Without the pictures, print the lines from the one holding "The height and width of the screenshot is (502, 800)." through the last line below, both included, exactly as they stand.

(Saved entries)
----------------
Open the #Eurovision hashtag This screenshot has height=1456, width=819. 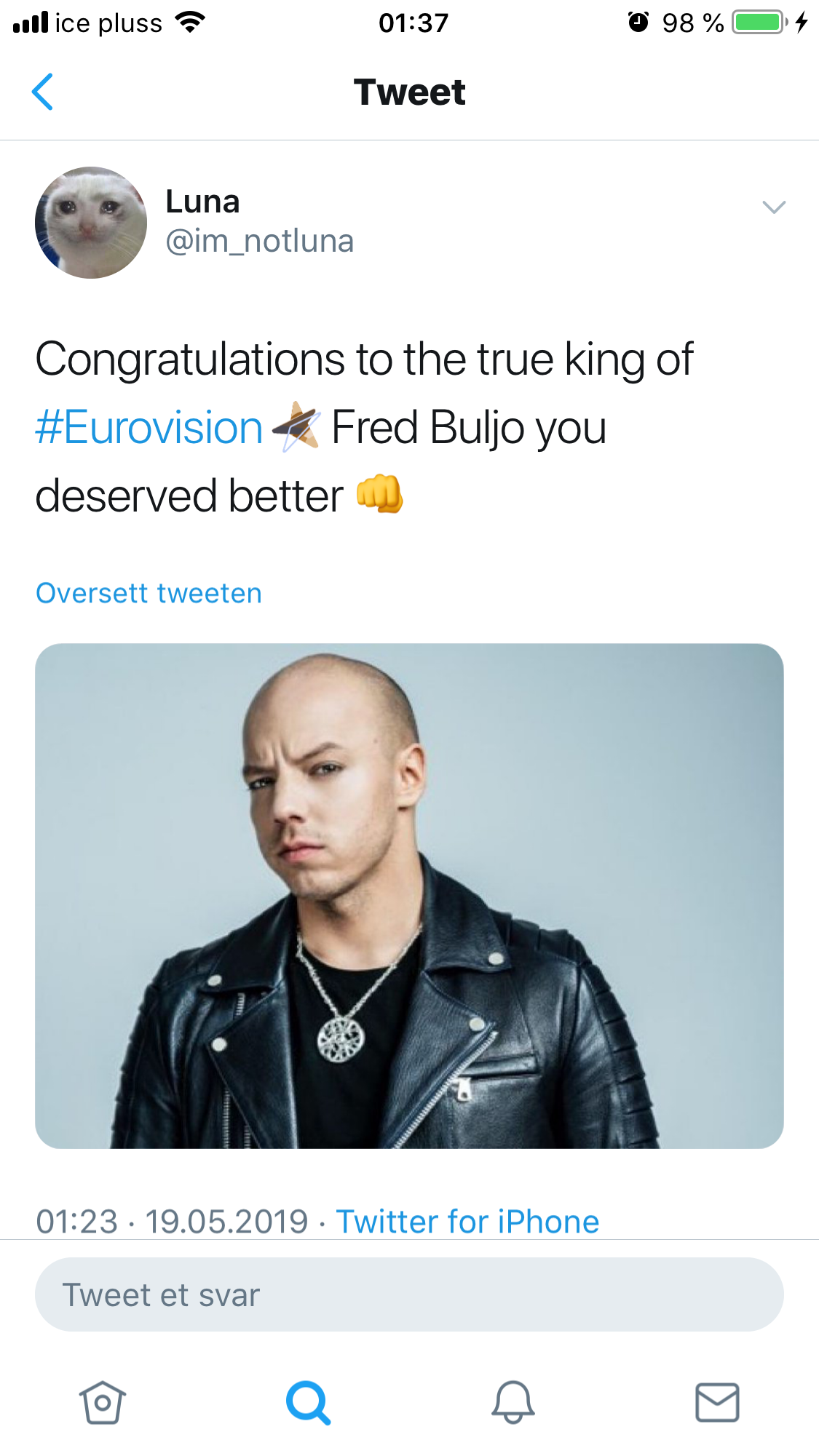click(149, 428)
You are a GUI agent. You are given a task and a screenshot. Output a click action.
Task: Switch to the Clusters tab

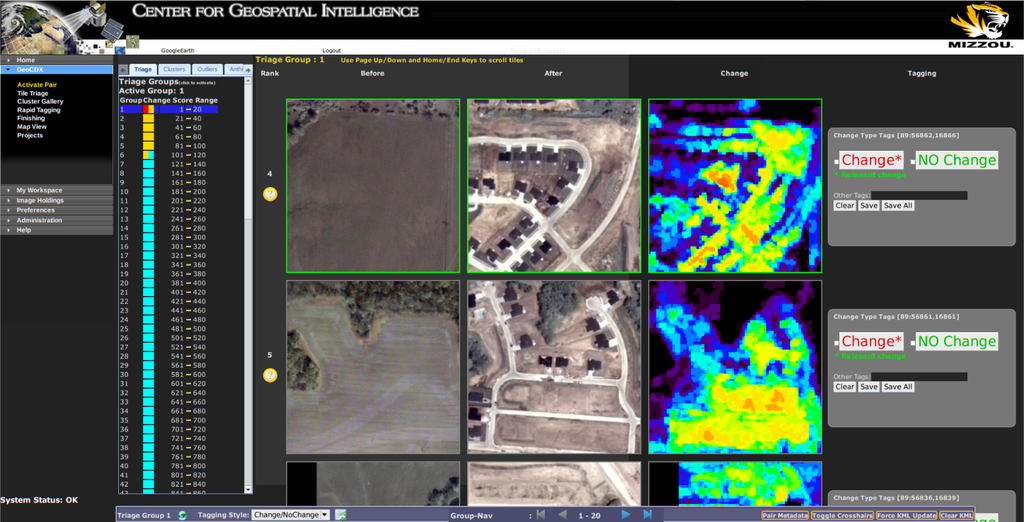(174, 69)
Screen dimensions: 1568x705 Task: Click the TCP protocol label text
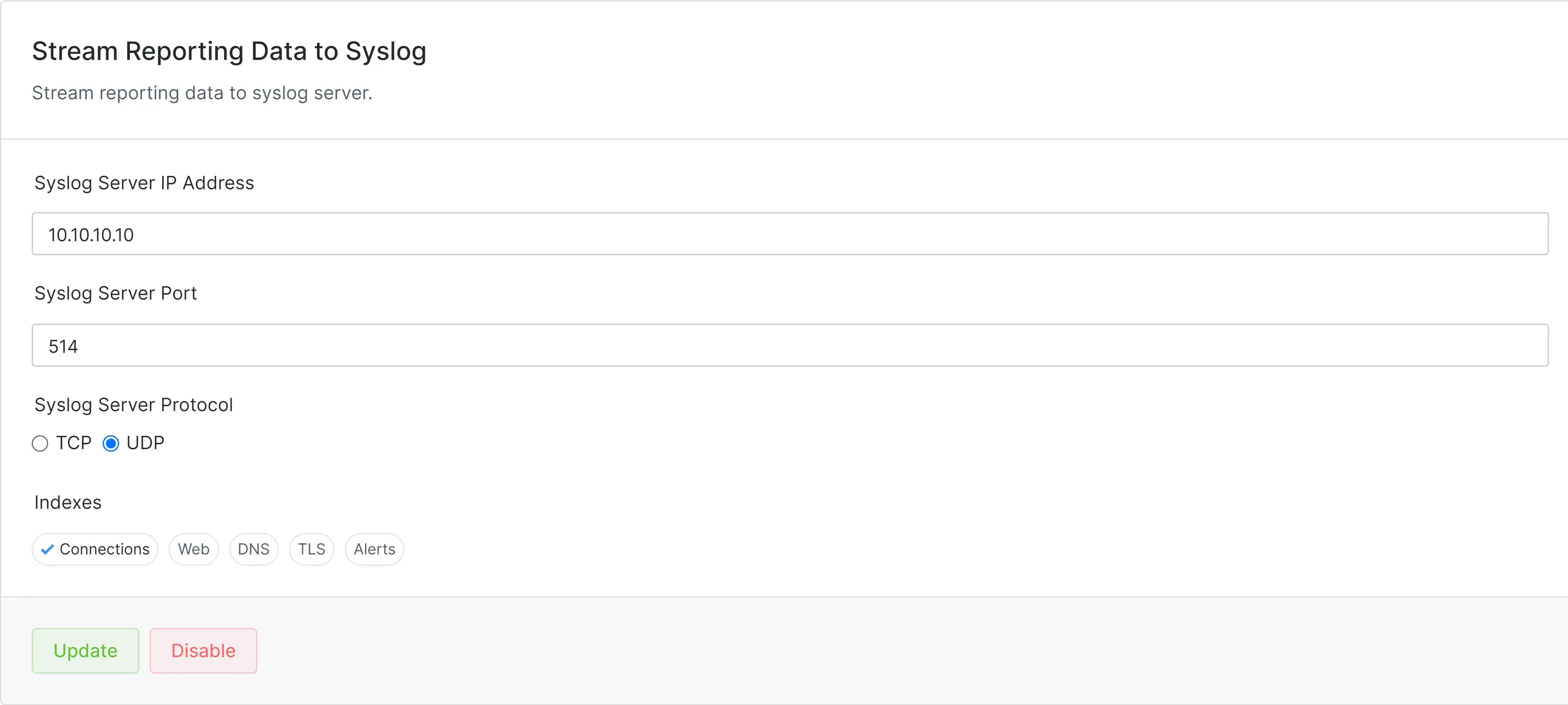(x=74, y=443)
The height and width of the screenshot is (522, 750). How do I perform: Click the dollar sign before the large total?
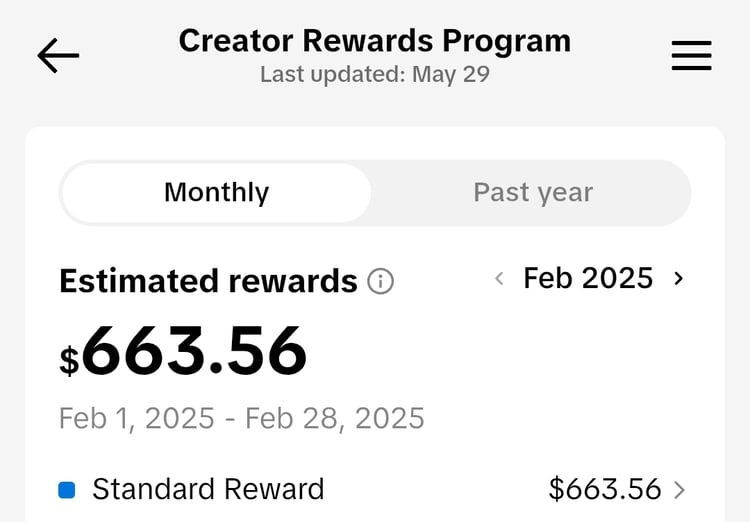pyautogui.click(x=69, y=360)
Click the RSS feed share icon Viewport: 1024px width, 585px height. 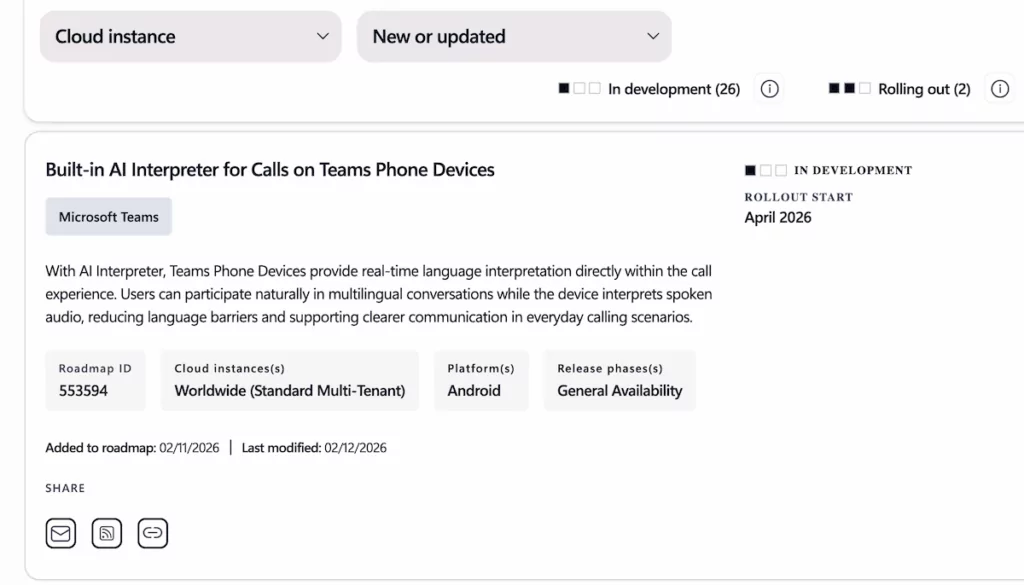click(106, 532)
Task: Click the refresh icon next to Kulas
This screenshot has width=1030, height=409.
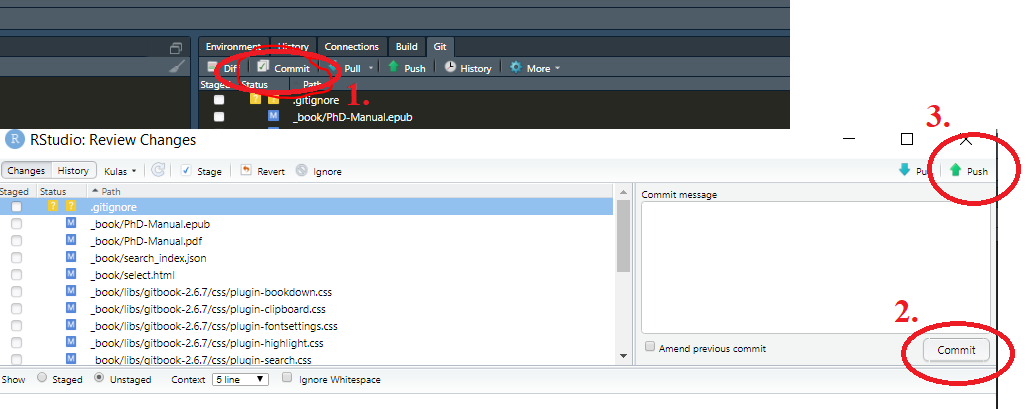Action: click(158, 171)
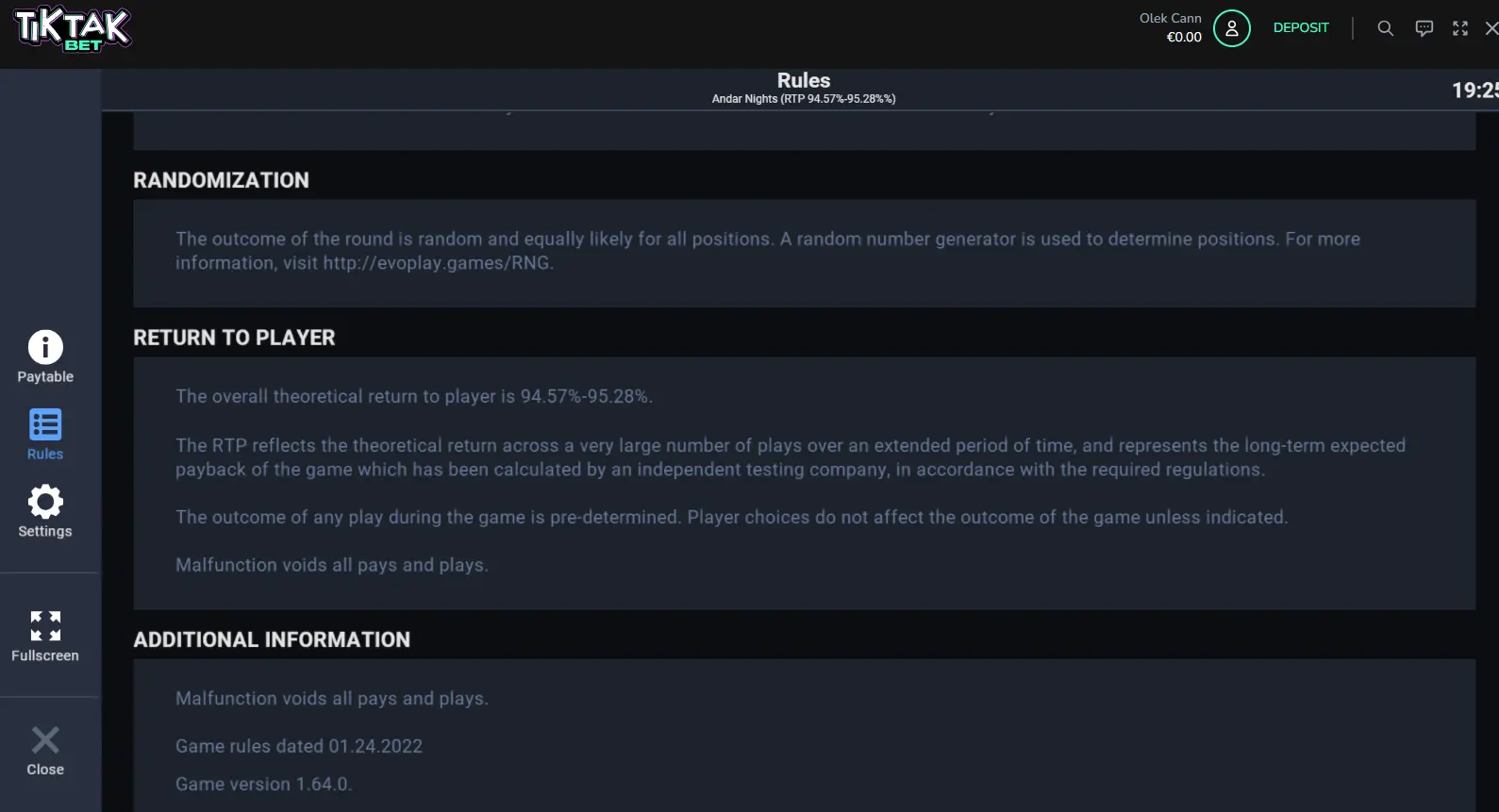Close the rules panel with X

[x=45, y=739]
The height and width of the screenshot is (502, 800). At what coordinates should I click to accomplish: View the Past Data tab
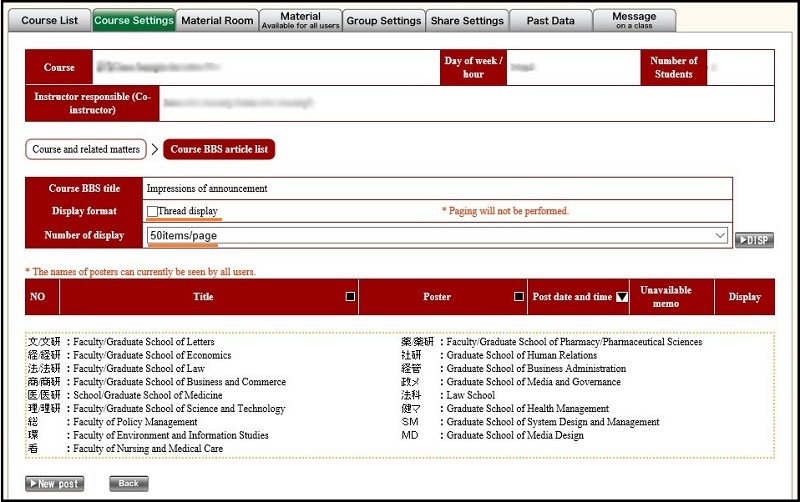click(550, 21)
----------------
Task output:
The height and width of the screenshot is (502, 800). At what coordinates should I click to accomplish: View the Past Data tab
click(550, 21)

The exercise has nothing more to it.